Content starts
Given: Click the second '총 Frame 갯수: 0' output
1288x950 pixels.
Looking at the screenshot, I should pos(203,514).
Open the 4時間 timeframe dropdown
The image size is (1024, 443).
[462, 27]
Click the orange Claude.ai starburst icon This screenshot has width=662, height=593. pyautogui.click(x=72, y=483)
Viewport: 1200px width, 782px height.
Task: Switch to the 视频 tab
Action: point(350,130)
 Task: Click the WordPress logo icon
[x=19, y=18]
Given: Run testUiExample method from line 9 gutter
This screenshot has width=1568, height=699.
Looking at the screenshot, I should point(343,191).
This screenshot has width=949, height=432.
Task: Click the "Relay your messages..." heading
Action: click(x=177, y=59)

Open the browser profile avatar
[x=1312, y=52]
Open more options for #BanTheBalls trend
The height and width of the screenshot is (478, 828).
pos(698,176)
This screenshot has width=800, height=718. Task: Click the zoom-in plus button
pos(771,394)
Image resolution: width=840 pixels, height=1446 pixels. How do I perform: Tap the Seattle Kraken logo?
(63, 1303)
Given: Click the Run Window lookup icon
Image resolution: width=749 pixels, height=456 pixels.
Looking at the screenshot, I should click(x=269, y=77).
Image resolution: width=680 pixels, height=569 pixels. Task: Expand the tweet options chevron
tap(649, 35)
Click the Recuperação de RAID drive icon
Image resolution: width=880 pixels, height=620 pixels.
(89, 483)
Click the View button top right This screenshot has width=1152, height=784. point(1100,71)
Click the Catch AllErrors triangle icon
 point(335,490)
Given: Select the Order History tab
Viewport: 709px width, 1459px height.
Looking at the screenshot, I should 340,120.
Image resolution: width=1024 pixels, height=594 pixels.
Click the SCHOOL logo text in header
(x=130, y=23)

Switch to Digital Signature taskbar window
Content ends
• DESCRIPTION OF THE TASK:
Reproduce only the lines between the line containing "Viewport: 709px width, 1459px height." and the last line of the records, those two lines included, exactly.

• RESPONSE:
Viewport: 709px width, 1459px height.
Looking at the screenshot, I should 340,120.
Image resolution: width=1024 pixels, height=594 pixels.
Click the SCHOOL logo text in header
(x=130, y=23)

Switch to Digital Signature taskbar window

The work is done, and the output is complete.